Barbara Kaneratonni Diabo
The contrast between the museum and the forest, the son and his mother, the inside and the outside, oblivion and memory, is powerful. Despite this apparent contradiction, both dancers communicate with each other through dance, and build an intergenerational vision: perhaps the certainty that we are all one with nature, and that everything is in a state of movement, the sap of a tree, traditional practices, atoms–as Barbara reminded me. At the end of our short interview, I asked Barbara if she had any advice for the young artists who may one day read this text. In response she said:
“…we’re all born with gifts, and we’re on a journey to discover what our gifts are. So just be your authentic self, and there is a place, an important place for you.”
Barbara Kaneratonni Diabo
¡Fie Nzhinga, Barbara! Thank you.
For more about Barbara Kaneratonni Diabo
- Barbara Kaneratonni Diabo at the RepreZent Festival in 2022.
══════
> Prompt:
Please continue the piece on Barbara Kaneratonni Diabo from its final line onward. The listing has nothing to do with any of this.
══════
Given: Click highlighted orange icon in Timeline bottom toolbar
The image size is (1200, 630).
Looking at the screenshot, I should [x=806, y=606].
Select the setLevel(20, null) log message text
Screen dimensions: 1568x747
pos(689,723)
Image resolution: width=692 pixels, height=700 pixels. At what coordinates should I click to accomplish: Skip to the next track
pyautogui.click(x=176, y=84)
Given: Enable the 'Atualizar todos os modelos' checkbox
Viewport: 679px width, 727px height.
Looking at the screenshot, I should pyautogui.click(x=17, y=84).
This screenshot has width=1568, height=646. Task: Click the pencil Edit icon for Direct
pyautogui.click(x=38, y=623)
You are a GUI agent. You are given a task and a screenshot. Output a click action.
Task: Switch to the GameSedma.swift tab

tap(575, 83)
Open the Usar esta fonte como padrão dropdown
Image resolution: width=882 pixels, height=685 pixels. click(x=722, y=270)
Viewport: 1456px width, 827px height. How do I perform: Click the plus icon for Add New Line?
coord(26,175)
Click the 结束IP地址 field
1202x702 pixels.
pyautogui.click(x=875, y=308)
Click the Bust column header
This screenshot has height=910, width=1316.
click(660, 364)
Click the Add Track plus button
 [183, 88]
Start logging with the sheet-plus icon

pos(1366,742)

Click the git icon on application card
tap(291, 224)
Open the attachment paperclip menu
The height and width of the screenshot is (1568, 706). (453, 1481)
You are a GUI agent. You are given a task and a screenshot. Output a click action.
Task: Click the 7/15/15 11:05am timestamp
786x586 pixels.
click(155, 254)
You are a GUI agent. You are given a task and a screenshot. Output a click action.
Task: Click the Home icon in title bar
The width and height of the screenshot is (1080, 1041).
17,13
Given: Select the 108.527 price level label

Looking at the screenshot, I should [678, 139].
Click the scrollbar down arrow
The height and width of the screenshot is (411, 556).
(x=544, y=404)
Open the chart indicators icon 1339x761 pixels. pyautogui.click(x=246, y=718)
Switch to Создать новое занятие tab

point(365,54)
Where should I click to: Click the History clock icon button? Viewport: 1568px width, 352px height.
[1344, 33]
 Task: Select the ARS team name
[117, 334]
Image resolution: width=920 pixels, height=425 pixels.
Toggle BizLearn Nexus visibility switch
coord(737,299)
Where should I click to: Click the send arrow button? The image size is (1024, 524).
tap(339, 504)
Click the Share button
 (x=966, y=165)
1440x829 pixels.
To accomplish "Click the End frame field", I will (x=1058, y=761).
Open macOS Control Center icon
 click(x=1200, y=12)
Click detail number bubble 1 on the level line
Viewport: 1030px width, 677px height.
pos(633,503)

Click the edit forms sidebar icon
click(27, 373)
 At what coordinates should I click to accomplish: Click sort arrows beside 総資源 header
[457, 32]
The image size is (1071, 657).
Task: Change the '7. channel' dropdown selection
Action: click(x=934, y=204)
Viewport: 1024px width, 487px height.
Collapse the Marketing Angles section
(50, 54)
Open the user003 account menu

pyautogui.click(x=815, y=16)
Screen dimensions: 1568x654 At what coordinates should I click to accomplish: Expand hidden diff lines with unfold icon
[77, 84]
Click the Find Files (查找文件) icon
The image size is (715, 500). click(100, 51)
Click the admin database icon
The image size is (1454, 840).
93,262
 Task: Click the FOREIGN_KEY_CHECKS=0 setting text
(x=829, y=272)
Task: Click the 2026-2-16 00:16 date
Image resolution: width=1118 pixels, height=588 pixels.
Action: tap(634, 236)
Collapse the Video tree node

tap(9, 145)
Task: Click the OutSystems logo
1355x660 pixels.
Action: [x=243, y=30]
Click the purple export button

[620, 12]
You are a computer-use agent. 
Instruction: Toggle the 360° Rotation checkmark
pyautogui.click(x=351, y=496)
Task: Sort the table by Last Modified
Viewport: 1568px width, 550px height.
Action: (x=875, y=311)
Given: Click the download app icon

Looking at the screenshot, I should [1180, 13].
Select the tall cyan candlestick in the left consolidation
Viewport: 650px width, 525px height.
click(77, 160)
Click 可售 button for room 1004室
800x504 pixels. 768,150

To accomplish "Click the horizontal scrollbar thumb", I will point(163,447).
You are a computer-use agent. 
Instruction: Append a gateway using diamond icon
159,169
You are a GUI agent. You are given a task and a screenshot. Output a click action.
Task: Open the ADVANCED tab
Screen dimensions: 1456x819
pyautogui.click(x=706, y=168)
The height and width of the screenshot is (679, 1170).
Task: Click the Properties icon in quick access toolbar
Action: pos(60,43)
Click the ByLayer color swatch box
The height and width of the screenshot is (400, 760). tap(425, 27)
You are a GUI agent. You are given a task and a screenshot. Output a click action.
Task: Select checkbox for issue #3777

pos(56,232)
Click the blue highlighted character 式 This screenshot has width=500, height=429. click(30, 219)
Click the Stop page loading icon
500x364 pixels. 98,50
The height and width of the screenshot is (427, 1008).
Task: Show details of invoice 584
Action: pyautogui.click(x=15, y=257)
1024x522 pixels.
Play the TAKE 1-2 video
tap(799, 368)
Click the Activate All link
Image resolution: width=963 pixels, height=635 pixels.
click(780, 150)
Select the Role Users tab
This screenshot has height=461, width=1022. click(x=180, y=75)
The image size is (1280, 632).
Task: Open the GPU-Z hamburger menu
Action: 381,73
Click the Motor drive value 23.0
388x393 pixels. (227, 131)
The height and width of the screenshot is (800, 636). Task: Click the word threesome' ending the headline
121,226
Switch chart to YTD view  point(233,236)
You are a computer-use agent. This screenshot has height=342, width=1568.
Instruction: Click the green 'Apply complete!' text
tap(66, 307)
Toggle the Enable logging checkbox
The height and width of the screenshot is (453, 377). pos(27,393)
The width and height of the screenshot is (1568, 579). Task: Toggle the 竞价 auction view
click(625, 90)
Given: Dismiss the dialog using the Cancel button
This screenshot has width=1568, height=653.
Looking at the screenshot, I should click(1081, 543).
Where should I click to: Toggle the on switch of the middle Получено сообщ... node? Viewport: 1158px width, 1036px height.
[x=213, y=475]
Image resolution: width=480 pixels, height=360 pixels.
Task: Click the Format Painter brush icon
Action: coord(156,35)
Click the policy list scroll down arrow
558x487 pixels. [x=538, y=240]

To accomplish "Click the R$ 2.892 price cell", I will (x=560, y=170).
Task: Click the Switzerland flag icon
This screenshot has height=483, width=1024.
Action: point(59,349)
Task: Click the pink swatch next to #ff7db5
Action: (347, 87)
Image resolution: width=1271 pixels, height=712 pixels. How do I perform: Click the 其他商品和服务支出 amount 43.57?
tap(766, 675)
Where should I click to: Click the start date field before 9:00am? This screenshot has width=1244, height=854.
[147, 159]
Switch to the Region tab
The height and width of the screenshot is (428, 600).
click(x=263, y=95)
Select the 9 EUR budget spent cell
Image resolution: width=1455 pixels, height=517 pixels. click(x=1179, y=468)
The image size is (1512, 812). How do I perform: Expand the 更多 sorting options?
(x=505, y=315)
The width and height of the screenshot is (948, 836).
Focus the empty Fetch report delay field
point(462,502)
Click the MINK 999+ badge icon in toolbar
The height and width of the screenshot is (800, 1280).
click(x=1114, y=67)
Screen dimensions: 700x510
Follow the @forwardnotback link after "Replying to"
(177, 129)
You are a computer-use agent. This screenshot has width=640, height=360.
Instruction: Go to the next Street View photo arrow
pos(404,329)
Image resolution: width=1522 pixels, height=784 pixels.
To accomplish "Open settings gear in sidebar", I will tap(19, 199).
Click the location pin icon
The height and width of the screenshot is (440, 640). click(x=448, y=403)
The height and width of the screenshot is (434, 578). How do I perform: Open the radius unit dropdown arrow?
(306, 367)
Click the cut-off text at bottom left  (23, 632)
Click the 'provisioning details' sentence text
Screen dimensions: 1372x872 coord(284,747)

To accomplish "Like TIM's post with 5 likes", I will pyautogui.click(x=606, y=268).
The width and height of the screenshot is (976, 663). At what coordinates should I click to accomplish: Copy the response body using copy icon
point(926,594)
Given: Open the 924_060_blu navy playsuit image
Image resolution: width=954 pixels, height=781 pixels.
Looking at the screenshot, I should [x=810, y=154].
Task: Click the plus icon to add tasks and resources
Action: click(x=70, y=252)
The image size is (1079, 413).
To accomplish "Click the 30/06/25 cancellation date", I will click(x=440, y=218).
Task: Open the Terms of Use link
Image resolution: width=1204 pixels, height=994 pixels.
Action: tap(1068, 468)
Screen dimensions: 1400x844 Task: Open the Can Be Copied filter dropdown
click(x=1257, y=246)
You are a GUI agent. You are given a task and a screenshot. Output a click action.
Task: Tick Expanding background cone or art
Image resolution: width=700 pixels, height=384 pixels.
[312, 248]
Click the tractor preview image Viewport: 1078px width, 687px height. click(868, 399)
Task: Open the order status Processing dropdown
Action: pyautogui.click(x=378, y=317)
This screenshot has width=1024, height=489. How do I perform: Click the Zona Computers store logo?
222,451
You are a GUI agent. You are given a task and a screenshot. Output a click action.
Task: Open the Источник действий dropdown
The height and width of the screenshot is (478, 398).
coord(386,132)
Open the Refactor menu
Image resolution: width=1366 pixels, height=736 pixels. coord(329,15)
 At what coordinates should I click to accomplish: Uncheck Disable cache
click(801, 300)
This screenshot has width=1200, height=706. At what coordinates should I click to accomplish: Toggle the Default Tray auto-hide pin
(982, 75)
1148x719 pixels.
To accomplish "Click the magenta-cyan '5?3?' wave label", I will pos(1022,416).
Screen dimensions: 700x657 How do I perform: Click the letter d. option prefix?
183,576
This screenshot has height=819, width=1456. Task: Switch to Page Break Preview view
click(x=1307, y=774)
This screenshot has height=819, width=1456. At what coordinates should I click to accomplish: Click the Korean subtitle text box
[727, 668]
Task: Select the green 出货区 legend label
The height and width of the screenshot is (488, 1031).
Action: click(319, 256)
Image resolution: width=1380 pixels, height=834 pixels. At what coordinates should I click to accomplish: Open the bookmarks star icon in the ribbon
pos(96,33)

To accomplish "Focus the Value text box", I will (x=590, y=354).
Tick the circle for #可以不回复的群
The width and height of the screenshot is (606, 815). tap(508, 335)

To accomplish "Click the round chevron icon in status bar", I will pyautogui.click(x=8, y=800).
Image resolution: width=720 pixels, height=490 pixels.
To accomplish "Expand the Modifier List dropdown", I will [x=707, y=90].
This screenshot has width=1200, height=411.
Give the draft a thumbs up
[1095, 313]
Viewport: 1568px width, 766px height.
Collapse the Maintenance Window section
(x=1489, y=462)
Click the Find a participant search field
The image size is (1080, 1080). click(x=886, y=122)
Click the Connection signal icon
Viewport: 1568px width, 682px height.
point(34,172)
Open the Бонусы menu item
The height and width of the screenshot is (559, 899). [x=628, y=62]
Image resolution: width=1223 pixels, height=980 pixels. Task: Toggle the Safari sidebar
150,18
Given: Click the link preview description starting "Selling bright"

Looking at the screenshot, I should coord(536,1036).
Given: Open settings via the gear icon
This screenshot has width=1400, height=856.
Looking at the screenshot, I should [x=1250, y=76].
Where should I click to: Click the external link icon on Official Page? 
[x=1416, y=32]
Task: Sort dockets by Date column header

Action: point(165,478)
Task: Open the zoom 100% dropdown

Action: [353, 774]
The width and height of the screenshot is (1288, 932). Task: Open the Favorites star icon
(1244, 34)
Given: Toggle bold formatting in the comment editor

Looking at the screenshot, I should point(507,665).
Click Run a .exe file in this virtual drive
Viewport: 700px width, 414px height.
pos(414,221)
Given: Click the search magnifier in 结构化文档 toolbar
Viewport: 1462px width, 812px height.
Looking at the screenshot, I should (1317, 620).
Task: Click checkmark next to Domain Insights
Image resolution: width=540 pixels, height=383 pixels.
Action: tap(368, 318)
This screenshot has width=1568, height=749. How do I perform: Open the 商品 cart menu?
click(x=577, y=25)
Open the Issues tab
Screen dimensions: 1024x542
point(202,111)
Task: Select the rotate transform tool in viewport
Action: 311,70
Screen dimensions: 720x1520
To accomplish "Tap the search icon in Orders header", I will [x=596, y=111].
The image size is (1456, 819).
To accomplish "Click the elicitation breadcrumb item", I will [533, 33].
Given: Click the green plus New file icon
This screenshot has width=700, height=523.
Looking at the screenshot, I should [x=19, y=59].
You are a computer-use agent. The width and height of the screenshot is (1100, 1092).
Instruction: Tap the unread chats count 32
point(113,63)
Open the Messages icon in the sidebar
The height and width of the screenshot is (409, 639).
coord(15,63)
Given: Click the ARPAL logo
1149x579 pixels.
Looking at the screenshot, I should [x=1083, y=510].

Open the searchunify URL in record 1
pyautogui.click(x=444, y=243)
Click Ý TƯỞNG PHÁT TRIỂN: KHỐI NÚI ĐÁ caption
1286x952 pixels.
══════
> Reply to the task:
For more about Juan G. Sánchez Martínez
Juan Guillermo Sánchez Martínez was born in Bakatá/Bogotá, in the Colombian Andes. He coordinates the online multilingual anthology and exhibition Siwar Mayu, A River of Hummingbirds. He has published the following books of poetry: Uranio (2023), Bejuco (2021), Salvia (2014), Río (2010), and Altamar, awarded with the National Prize in Colombia in 2016 (University of Antioquia). He is the author of Memoria e invención en la poesía de Humberto Ak’abal (Abya-Yala, 2012). In 2019, he co-edited the volume Muyurina y el presente profundo with Quechua writer Fredy Roncalla (Pakarina/Hawansuyo), and he is currently co-editing Abiayalan Pluriverses. Bridging Indigenous Studies and Hispanic Studies with Gloria E. Chacón and Lauren Beck (Amherst College, 2024). He is an Associate Professor in the Department of Indigenous Learning at Lakehead University (Thunder Bay, Canada).
The translator
Jocelyn Montalban was born in Ontario, Canada, where she currently lives. Her parents immigrated to Canada from Guatemala City in 1997. In 2023, she obtained a Bachelor’s Degree in Criminology from Lakehead University (Ontario, Canada). She is currently studying to obtain a Master’s degree in Social Justice. Her research focuses on Indigenous issues in Canada. In her free time you can find her traveling or hiking in the mountains.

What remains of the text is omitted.